Российский кардиологический журнал (Aug 2012)
ANTIAGGREGANT THERAPY AND REDUCTION OF HIGH RESIDUAL PLATELET REACTIVITY
Abstract
Aim. To assess the levels of residual platelet reactivity (RPR) and its potential correction by antiaggregant therapy in patients with angina. Material and methods. The study included 40 patients with coronary heart disease (CHD), aged under 70 years, with adequate blood pressure control and no contraindications for antiaggregant therapy. All participants underwent general clinical examination, general blood assay, blood biochemistry, and platelet aggregation assessment (blind method). ADP (5 mkmol/l) was used as an aggregation inductor.

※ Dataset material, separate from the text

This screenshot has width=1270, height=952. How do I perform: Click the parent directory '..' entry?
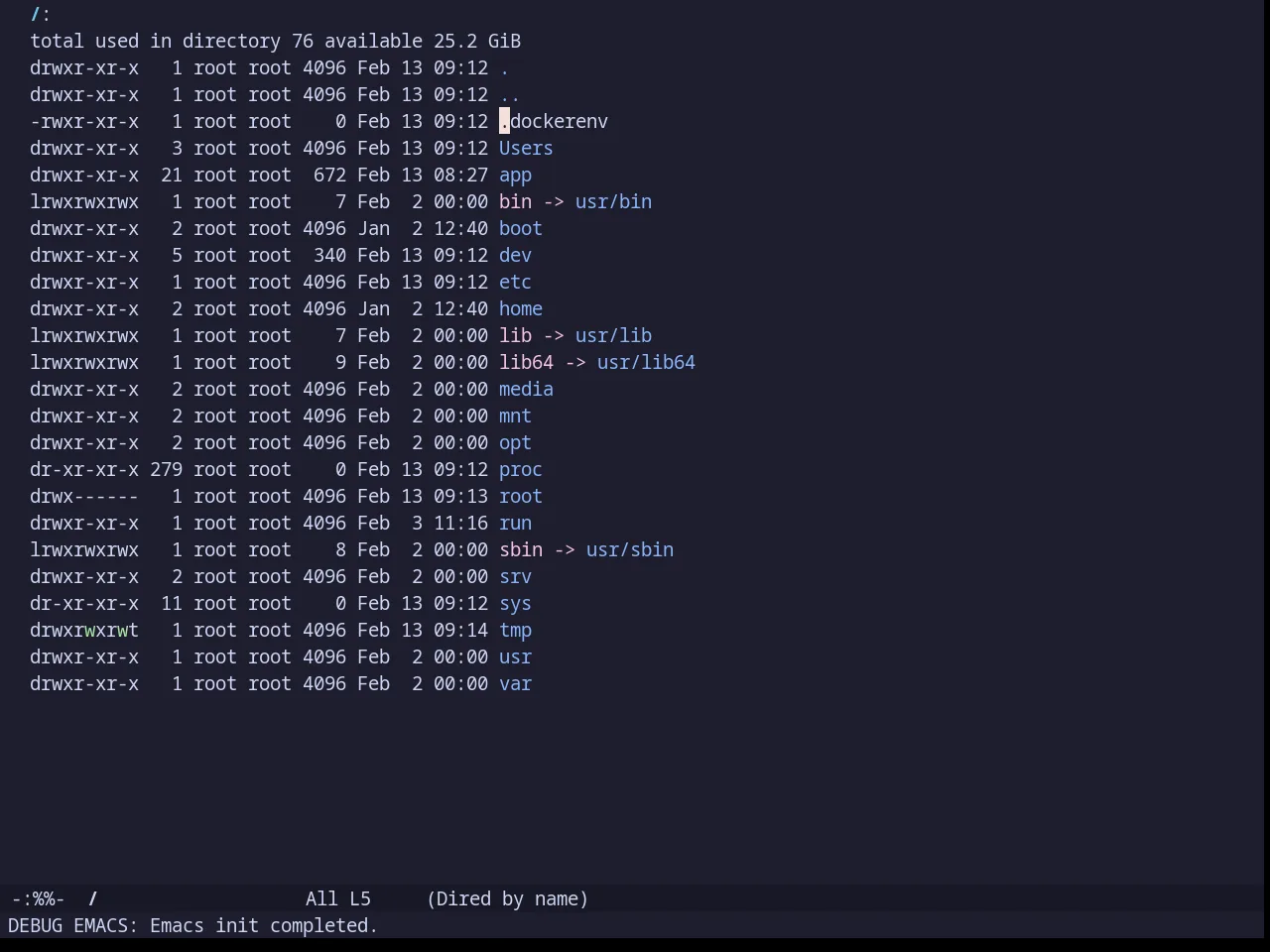509,94
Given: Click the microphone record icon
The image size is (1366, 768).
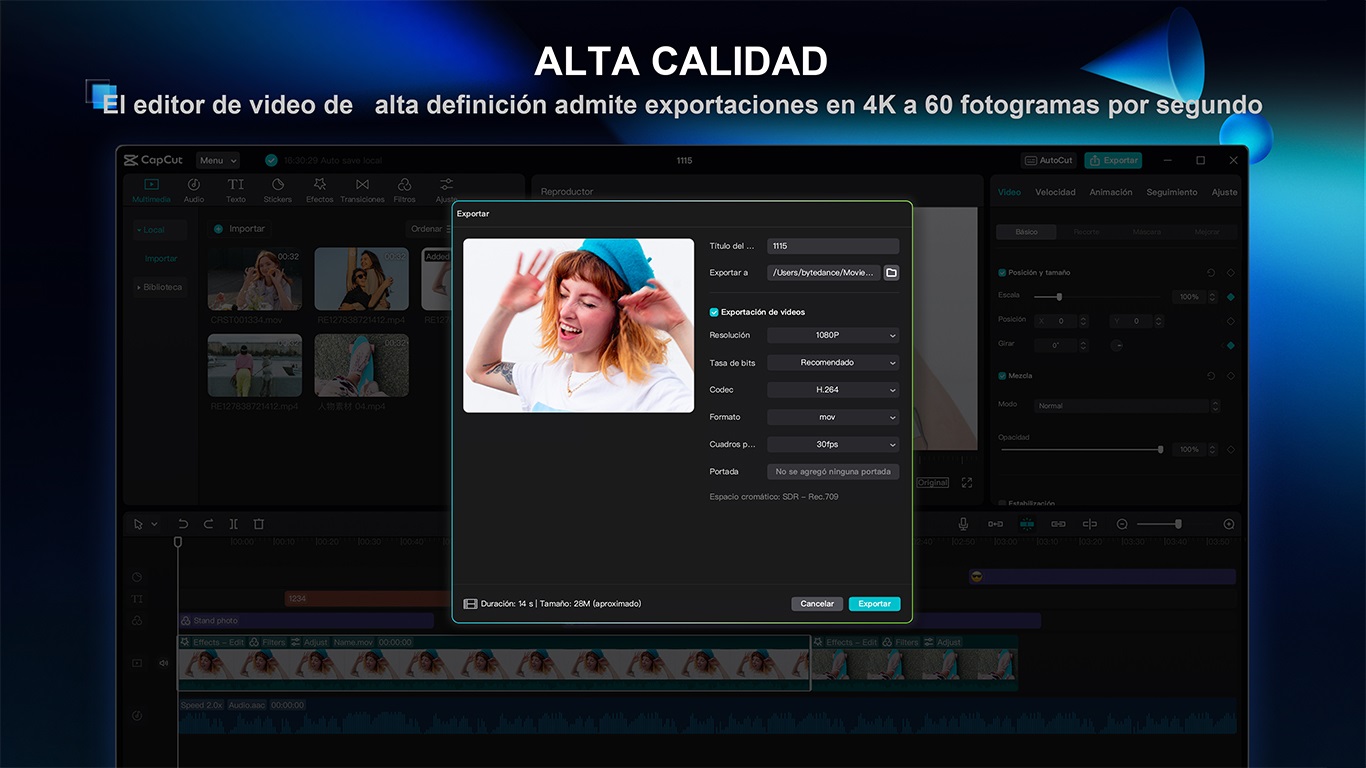Looking at the screenshot, I should (x=963, y=524).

The patients were randomised into two groups, to compare the antiaggregant activity of aspirin (thrombo ASS 100 mg) vs. plagril (clopidogrel 75 mg), and plavix (75 mg) vs. plagril (75 mg). Platelet aggregation was assessed at baseline and at least three weeks later. After three weeks of the initial therapy, the patients were switched to another therapy arm (cross-over). Finally, all patients were receiving two antiaggregants (thrombo ASS and plagril). Results. During the therapy with enteric coated aspirin (100 mg), RPR above the target level (>46%) was observed in 72,5%. After switching to clopidogrel therapy, target RPR levels were achieved in almost 50% (n=16). Among remaining resistant patients (n=13; 32,5%), 8 achieved target RPR while receiving a combination of aspirin and plagril. Therefore, only 5 patients (12,5%) were resistant to both medications. Clopidogrel monotherapy did not reduce RPR to target levels in 14 patients (35%). In this group, aspirin was effective only in one patient. Conclusion. High RPR levels were more prevalent during the treatment with enteric coated aspirin (72,5%), compared to clopidogrel therapy (plagril or plavix; 35%; p<0,001). Only 12,5% of the participants were resistant to both medications (aspirin and clopidogrel). Overcoming this resistance could be possible with the use of new thienopyridine antiaggregants (prasugrel) or glycoprotein IIb/IIIa inhibitors.